• _Problem statement_: Print exactly those lines that run from the beginning of the data to the line bearing "Task: Open NEW DOCUMENT", inclusive.

━━ Data listing

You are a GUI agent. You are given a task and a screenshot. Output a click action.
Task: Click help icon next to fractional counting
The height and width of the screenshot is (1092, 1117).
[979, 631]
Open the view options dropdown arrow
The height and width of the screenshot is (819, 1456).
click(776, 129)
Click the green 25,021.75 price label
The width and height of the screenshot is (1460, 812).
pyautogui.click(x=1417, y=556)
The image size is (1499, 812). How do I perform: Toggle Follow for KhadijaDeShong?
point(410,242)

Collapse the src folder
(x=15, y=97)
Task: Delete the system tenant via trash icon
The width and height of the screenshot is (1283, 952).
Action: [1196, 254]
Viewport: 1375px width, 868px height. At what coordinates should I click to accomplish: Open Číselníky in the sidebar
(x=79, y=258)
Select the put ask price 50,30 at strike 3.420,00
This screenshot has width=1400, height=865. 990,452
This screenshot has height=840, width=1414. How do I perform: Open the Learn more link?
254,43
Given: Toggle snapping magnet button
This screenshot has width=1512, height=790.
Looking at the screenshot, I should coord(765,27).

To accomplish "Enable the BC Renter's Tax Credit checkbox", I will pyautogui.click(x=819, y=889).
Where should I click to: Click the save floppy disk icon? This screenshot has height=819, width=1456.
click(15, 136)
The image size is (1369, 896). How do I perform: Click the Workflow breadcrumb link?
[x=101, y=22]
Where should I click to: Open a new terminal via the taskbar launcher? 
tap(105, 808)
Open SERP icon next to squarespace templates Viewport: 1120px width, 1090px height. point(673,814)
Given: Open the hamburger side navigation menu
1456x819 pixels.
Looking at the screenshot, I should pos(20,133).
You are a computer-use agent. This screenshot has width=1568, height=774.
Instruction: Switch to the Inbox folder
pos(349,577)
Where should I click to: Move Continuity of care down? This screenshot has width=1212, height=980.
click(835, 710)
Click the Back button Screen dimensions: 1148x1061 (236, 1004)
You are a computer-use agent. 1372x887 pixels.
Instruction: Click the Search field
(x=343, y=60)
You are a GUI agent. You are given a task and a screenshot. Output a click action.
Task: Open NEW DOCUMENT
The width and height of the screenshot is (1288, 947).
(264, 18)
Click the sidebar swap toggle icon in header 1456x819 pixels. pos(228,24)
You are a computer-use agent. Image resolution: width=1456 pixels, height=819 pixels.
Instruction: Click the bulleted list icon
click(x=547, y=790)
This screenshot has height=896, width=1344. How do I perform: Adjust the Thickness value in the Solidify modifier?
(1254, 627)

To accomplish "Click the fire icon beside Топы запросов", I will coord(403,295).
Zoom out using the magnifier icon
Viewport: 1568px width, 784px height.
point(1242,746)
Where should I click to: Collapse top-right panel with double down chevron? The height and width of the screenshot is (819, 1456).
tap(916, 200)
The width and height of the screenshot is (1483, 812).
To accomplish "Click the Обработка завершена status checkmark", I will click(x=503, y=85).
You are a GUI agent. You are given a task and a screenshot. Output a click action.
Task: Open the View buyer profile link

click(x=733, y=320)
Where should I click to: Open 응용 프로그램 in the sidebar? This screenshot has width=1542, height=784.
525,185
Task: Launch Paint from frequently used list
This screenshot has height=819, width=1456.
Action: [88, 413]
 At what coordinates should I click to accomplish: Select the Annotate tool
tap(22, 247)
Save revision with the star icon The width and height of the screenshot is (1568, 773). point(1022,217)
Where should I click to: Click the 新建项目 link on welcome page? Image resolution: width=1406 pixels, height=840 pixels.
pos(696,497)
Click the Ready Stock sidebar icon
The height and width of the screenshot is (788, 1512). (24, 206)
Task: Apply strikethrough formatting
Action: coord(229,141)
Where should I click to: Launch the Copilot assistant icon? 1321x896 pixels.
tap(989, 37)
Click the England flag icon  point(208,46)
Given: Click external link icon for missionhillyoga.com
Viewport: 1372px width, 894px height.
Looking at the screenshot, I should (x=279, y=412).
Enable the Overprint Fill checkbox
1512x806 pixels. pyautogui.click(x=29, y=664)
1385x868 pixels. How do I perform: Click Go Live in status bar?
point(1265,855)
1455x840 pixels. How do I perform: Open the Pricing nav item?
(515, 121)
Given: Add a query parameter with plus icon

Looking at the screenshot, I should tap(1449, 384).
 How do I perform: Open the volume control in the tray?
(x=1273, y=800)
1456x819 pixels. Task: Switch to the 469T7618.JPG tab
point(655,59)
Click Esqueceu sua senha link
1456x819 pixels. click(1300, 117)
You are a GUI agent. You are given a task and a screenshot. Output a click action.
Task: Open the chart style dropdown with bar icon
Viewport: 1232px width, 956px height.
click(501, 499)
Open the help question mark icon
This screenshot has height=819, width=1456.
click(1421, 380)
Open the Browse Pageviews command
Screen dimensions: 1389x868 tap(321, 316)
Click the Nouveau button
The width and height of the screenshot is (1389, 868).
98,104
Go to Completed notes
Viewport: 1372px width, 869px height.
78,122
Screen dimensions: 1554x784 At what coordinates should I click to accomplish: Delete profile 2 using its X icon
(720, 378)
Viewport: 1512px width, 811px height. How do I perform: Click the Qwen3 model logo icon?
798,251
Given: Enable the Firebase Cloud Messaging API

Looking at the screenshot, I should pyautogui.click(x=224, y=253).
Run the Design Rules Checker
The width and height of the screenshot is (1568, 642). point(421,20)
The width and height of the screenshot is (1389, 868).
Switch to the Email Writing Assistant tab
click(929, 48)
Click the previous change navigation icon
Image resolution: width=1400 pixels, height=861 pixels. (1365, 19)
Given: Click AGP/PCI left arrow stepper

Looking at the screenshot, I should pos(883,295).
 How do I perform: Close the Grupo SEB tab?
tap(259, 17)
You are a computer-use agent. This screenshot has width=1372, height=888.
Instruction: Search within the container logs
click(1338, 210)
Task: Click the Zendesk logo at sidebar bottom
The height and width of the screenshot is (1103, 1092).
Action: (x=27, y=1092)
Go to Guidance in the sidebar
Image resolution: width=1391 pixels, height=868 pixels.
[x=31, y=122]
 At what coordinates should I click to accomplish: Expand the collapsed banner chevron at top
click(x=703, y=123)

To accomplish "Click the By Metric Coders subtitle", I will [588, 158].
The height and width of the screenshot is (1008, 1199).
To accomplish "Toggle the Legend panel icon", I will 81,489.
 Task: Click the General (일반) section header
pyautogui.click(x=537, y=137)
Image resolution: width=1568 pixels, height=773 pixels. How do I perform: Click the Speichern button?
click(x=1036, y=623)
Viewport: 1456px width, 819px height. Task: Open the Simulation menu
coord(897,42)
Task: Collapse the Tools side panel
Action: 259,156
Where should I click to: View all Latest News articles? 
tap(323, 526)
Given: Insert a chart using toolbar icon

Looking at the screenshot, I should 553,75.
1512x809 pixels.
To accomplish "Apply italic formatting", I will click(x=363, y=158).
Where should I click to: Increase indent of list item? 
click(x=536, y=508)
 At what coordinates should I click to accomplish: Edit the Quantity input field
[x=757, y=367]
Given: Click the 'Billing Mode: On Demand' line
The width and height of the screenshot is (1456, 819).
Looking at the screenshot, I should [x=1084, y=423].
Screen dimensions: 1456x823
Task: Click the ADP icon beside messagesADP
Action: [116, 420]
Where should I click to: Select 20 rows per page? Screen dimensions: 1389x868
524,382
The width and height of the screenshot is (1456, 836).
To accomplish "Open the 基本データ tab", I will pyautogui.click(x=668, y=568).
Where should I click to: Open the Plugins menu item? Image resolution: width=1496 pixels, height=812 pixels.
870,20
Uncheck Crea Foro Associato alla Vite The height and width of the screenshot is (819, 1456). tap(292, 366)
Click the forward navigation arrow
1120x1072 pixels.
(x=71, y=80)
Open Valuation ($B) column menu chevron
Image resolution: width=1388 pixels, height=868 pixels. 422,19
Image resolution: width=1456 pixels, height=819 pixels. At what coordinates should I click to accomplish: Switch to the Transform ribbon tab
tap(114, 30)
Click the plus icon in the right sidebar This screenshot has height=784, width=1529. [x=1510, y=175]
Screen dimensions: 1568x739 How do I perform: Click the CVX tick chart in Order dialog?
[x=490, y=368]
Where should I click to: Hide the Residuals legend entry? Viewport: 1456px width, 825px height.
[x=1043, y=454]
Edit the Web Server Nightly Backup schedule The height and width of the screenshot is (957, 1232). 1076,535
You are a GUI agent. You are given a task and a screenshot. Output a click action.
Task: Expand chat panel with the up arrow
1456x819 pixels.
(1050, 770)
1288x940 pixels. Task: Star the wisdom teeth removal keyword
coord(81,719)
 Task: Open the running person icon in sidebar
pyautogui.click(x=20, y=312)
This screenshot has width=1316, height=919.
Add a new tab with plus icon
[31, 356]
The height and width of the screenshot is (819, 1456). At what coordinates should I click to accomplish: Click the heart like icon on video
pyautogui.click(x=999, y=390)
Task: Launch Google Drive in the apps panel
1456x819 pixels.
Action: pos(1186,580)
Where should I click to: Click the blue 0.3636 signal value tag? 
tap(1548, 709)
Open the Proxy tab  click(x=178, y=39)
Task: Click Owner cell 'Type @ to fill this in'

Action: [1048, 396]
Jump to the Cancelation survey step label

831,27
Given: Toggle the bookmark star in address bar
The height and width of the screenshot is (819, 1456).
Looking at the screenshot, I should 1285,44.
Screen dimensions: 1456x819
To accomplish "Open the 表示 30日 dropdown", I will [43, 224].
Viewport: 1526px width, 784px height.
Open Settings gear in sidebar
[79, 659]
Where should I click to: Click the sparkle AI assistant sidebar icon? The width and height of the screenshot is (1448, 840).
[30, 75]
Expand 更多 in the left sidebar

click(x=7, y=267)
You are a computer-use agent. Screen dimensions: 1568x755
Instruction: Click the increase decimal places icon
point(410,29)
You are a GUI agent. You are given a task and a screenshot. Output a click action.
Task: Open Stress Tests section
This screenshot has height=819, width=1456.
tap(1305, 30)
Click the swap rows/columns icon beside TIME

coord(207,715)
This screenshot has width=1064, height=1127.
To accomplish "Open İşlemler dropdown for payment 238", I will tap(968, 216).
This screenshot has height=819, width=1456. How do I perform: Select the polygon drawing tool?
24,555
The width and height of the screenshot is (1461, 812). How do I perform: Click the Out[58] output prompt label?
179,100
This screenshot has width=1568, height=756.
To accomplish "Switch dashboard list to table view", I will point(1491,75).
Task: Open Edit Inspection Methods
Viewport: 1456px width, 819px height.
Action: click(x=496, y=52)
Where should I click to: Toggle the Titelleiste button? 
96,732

━━━━

• _Task solution_:
You are a GUI agent. You are given a task and a screenshot. Output a click action.
Task: Click help icon next to fractional counting
The height and width of the screenshot is (1092, 1117).
[979, 631]
Open the view options dropdown arrow
The height and width of the screenshot is (819, 1456).
click(776, 129)
Click the green 25,021.75 price label
The width and height of the screenshot is (1460, 812).
pyautogui.click(x=1417, y=556)
The image size is (1499, 812). How do I perform: Toggle Follow for KhadijaDeShong?
point(410,242)

Collapse the src folder
(x=15, y=97)
Task: Delete the system tenant via trash icon
The width and height of the screenshot is (1283, 952).
Action: [1196, 254]
Viewport: 1375px width, 868px height. At what coordinates should I click to accomplish: Open Číselníky in the sidebar
(x=79, y=258)
Select the put ask price 50,30 at strike 3.420,00
This screenshot has width=1400, height=865. 990,452
This screenshot has height=840, width=1414. How do I perform: Open the Learn more link?
254,43
Given: Toggle snapping magnet button
This screenshot has width=1512, height=790.
Looking at the screenshot, I should coord(765,27).

To accomplish "Enable the BC Renter's Tax Credit checkbox", I will pyautogui.click(x=819, y=889).
Where should I click to: Click the save floppy disk icon? This screenshot has height=819, width=1456.
click(15, 136)
The image size is (1369, 896). How do I perform: Click the Workflow breadcrumb link?
[x=101, y=22]
Where should I click to: Open a new terminal via the taskbar launcher? 
tap(105, 808)
Open SERP icon next to squarespace templates Viewport: 1120px width, 1090px height. point(673,814)
Given: Open the hamburger side navigation menu
1456x819 pixels.
Looking at the screenshot, I should pos(20,133).
You are a computer-use agent. This screenshot has width=1568, height=774.
Instruction: Switch to the Inbox folder
pos(349,577)
Where should I click to: Move Continuity of care down? This screenshot has width=1212, height=980.
click(835, 710)
Click the Back button Screen dimensions: 1148x1061 (236, 1004)
You are a computer-use agent. 1372x887 pixels.
Instruction: Click the Search field
(x=343, y=60)
You are a GUI agent. You are given a task and a screenshot. Output a click action.
Task: Open NEW DOCUMENT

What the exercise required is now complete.